__Instructions to follow__: Continue the article on patients reading their doctors' notes and medical records, starting after its final sentence.

All of our doctors are taking notes during our visits. The thing is, their notes are often times your notes too. When our referrals are made to specialists, our doctors are sharing the notes for our medical visits. It is how providers can improve on continuity of care: that concerning conditions warranting referral are being followed up on and tracked.
Your providers’ notes contain a wealth of information and impressions that can be extremely helpful to us as well so we as consumers can stay on top of our own health. Reading our doctors’ notes can also help identify errors in the medical record and afford opportunities to correct the record. That in and of itself can help avoid devastating outcomes.
The Health Insurance Portability and Accountability Act, HIPAA, is federal law that allows you the patient to review all of your medical records. The Health Information Technology for Economic and Clinical Health Act (“HITECH”) is another federal law that lets you request and receive copies of your medical records in digital format for a minimal cost. To be clear, your visit notes and medical records consist of far more than after visit summaries we all receive.
As Kaiser Health News reports, accessing your own health care records can help reinforce concerns identified by your providers, and lead to an overall improvement in healthcare. As medicine continues to embrace the collaborative care model – the patient/provider shared decision-making model – this is seen as widely beneficial to the public. Our medical records have a lot of information that to a layperson may be hard to understand, but all of the terms are readily searchable online. Open Notes, a research project in Boston, is encouraging doctors sharing their notes and advocating for easier, more streamlined access around the country.

__Source material__:
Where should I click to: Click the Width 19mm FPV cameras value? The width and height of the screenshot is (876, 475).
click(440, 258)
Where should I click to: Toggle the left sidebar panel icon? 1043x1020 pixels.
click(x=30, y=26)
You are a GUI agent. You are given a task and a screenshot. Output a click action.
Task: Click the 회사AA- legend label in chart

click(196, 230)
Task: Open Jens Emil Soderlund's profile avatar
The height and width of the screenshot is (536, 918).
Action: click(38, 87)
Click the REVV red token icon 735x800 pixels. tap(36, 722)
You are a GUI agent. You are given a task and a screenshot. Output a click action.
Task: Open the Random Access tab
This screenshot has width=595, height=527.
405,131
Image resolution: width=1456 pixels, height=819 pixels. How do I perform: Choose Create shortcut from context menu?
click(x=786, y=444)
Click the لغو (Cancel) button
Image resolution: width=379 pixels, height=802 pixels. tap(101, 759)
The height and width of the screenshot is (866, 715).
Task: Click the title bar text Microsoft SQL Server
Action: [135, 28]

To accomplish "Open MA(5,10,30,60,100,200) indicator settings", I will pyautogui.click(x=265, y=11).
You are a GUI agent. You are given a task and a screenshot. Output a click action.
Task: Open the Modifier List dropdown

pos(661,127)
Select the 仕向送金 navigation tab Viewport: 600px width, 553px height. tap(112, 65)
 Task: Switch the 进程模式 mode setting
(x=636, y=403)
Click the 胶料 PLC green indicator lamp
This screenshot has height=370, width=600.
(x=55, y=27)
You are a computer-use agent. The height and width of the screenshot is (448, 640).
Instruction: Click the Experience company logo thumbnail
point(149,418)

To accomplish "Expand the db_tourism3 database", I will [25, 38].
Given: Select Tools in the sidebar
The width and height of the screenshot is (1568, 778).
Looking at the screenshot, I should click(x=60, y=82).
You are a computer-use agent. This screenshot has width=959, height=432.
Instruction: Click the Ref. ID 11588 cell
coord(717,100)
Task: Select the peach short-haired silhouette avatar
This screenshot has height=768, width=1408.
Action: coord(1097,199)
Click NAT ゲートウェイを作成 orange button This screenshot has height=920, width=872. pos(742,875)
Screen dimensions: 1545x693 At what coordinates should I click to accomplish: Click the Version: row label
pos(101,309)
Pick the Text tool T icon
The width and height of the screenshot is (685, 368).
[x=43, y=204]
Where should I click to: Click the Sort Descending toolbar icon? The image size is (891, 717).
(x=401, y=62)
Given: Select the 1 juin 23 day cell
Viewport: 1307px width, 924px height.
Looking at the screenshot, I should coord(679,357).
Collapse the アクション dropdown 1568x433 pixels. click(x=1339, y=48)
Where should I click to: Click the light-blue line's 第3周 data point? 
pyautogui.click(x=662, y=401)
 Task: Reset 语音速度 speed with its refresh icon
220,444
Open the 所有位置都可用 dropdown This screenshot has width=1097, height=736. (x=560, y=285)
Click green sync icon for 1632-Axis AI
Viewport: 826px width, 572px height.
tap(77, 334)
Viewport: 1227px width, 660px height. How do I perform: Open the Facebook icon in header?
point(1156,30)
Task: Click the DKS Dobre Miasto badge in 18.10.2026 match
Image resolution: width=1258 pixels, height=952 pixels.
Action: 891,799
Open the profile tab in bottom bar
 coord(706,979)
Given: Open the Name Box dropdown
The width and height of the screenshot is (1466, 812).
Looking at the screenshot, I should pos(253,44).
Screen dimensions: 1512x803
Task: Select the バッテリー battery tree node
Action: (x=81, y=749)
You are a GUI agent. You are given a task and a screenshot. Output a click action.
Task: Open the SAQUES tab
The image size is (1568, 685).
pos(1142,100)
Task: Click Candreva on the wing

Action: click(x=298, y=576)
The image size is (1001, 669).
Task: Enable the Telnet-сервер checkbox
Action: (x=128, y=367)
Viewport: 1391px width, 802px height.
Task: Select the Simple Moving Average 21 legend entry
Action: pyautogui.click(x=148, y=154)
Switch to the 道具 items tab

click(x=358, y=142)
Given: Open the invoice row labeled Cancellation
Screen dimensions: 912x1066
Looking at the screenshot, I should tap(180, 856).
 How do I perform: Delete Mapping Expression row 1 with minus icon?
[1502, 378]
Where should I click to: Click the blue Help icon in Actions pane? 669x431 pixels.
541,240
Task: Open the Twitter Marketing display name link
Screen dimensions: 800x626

__Response__:
Educated patients can be more mindful during their visits and involved in the share decision-making process. This can help providers focus in on patient complaints for latent progressive issues. Doctors, after all, are busy people, and do not have the time to pour over our notes, lab results, test results, and referral notes. Time and time again we sit through depositions where providers explain they have the time to perform a cursory glance at these results, and unless something jumps out at them, do not have reason to take action.
One barrier millions of patients are having to overcome is the often convoluted, difficult process to request records from hospital systems. Washington’s law, for example, requires they provide records within fifteen days of a patient request, but gives little teeth to any enforcement process. The truth is some hospitals, clinics and providers are simply better than others at responding within the timeframe. It can be a frustrating process, but can help shed light on how your provider is addressing your complaints. From our perspective, while there is an aspect of “peering over your doctor’s shoulder” this effort for greater transparency has to no doubt lead to better patient outcomes as less missed diagnoses.